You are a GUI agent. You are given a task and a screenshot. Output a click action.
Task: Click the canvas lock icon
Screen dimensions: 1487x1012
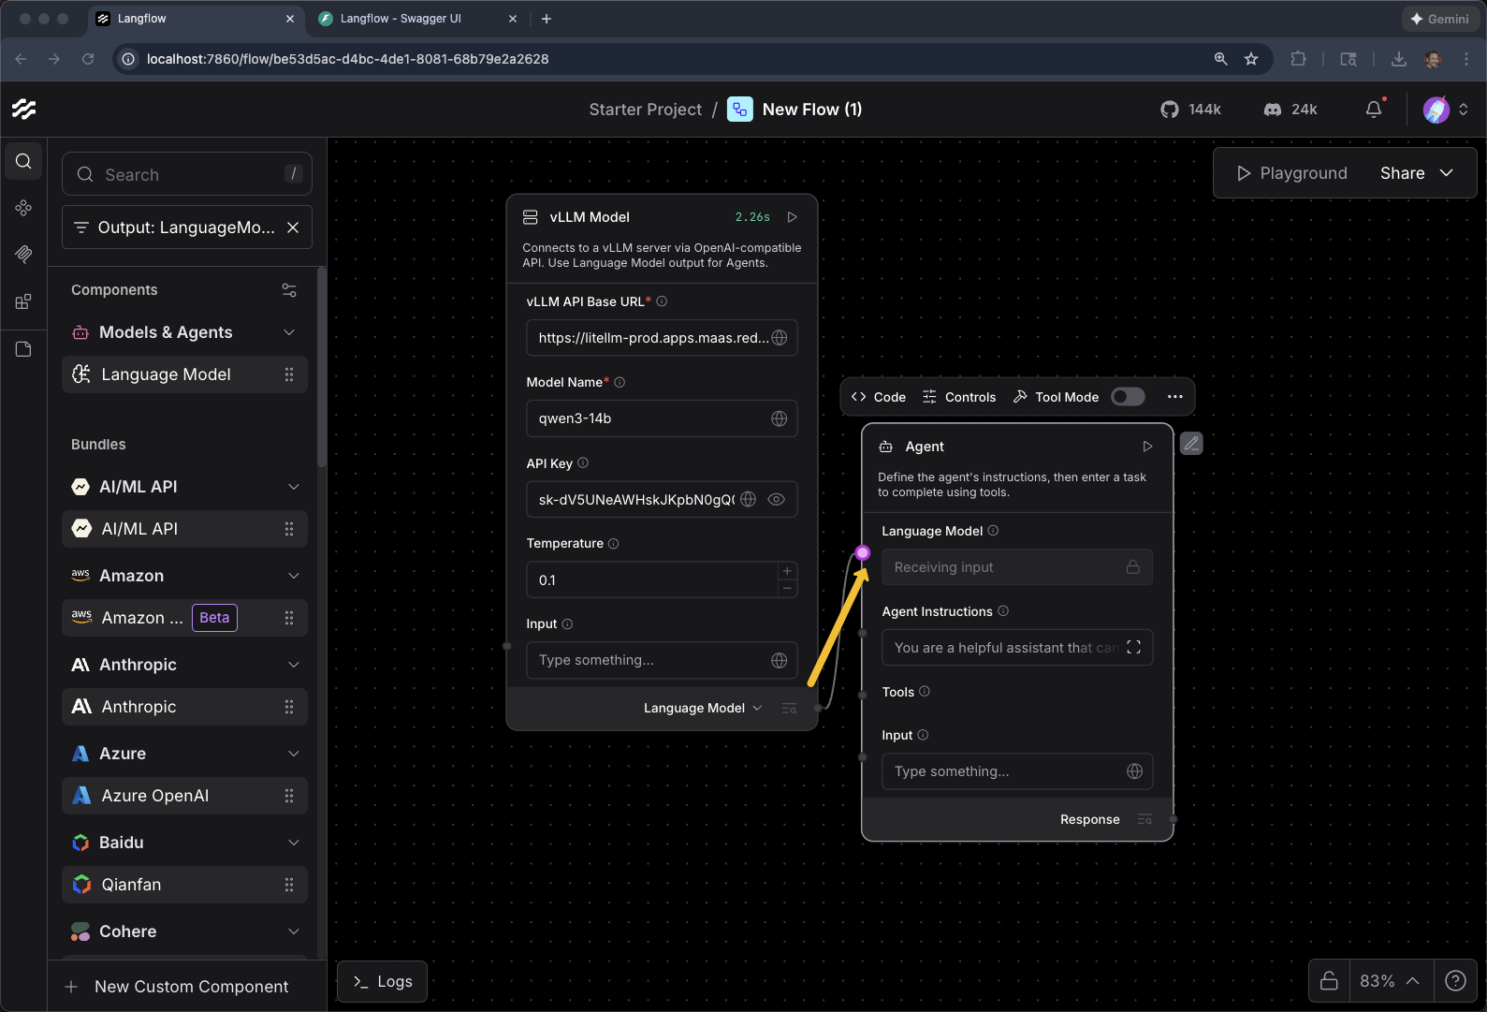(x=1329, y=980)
==
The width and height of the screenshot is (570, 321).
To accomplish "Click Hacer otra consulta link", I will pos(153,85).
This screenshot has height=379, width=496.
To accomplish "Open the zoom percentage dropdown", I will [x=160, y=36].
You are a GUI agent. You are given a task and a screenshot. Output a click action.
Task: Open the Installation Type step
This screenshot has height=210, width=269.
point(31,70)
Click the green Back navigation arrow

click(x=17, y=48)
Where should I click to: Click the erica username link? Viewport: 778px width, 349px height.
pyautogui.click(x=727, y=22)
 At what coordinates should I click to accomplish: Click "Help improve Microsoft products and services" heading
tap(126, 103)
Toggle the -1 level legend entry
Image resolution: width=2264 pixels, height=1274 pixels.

## AIM OF THE EXERCISE
Reproduce, with no changes, the lines of the records beginning with the line containing "Where should I" and continuing through the line containing "Image resolution: width=2264".

## WRITTEN RESPONSE
Where should I click to: Click the erica username link? Viewport: 778px width, 349px height.
pyautogui.click(x=727, y=22)
 At what coordinates should I click to accomplish: Click "Help improve Microsoft products and services" heading
tap(126, 103)
Toggle the -1 level legend entry
Image resolution: width=2264 pixels, height=1274 pixels.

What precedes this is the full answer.